My first valve set-up was a 2 valve TRF radio (with an adjustable feedback to get a high Q). At this time there was an electronics components shop in Cardiff (Marks in the Wyndham Arcade), so parts could be sourced. The radio needed both a low voltage (for valve heaters) and high voltage (for amplification) battery supply.
I remember that there was a small metal working business near Cardiff General railway station that would cut and rivet aluminium to make a chassis and cut holes for the valves.
By rebuilding this set with a frame aerial and smaller batteries, I managed to make it reasonably portable -- and even took it to school occasionally.
When transistors became available (I remember paying about £1 for a sub-standard one -- equivalent to £20-40 in 2012), I put a 1 transistor amplifier in the crystal set with battery power.
I experimented with a radio-powered radio. With two aerials, one tuned to the nearby transmitter and then rectified and smoothed to provide power to the transistor amplifier of the radio proper (which used the other aerial). This did work - but using a battery was simpler and more practical.
Several people gave me old radios (no longer working) for spare parts and I bought ex-government kit via Marks. I bought an R1155 (war-time communications receiver) as ex-gov stock and modified it with a home-built power supply. It covered most wave-bands and could receive distant radio amateur transmissions.
This tempted me into the radio "ham" world. I had a 19 set (ex-gov, designed for tanks) which gave access to the 40 metre amateur band with RT (ie speech not Morse).
I also had another war surplus transmitter: type 53. This had a temperature controlled oscillator and twin 807 RF output.
I taught myself enough to sit the "Radio Amateurs Exam" and passed. Although my Morse was never fast enough to use.
I built an AVO meter in a wooden box which I used for testing. I remember borrowing a precision resistor from the school physics lab to calibrate it. I still have this AVO - but a modern multimeter costs £4, is more accurate and more comprehensive.
Following the pioneering path of a school colleague (Malcolm Ryall) I decided to build my own television. My parents had bought a TV in 1953 (for the coronation) but they would not let me watch everything that I wanted to (maybe because it was on too late). At that time there only was 1 channel (BBC). My mother said "when you have your own television, you can watch when you like". So I built one. The basis was an ex-gov radar set with a VCR97 electrostatic CRT (6 inch diameter with green phosphor). Since there was only 1 channel, I used a TRF circuit with a line of EF50's as RF amplifiers and, aided by the proximity of the Wenvoe transmitter, I tuned the video signal using headphones (listening to the intensity of the noise) until it was strong enough to give a picture. The sound was from just a single valve and needed headphones. For info on a kit that does something similar, see here.

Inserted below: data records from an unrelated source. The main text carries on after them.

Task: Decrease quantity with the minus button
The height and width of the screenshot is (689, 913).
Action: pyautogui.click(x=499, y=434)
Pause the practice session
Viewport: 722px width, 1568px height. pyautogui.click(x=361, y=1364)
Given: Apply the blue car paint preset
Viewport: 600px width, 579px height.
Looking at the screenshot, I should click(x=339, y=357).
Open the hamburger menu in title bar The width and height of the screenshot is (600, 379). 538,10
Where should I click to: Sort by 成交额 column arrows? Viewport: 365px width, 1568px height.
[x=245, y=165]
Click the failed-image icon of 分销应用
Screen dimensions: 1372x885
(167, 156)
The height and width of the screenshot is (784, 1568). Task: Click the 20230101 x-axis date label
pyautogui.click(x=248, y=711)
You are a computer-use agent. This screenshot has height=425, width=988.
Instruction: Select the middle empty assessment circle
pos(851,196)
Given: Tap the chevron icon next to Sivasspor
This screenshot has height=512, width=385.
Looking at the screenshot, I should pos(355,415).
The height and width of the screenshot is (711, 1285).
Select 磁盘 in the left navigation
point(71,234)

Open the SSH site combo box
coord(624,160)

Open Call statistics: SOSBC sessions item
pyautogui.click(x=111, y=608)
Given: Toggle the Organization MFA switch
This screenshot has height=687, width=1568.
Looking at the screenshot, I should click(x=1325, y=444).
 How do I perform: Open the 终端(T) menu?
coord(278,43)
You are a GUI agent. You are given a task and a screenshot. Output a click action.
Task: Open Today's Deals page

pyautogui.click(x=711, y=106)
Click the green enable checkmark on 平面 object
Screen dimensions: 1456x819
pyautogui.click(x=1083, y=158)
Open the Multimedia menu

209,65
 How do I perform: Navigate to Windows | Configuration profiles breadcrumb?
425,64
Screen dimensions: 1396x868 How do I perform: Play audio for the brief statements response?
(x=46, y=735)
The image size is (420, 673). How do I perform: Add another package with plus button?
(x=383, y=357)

I remember reading the Radio Designer's Handbook - a thick book that was quite technical. The symbol "j" occurred in many equations - I had not met complex numbers in school, so just carried on with "j=1". This usually gave values in a usable range...
When I left home to go to university, I no longer had time to spend on electronics and, to my later regret, my kit was given away to the nearby school (where my father was head).
I do remember one bonus of my amateur interest: the practical exam in physics at the end of the first university year (Honours Moderations by name) presented each candidate with a box with 3 connections... I guessed it was a transistor and I was quite familiar with what would result...
Another bonus is that I am prepared to try to mend electrical and electronic devices. I have my trusty old soldering iron and a multimeter. Usually the fault is a blown valve filament, a short-circuited capacitor, a blown power supply diode or a mechanical failure (switch, tuning knob, meter, erratic variable resistor,..). I have managed to repair items with small scale integrated circuits (74xx series chips) but in more modern equipment can only tackle the power supply.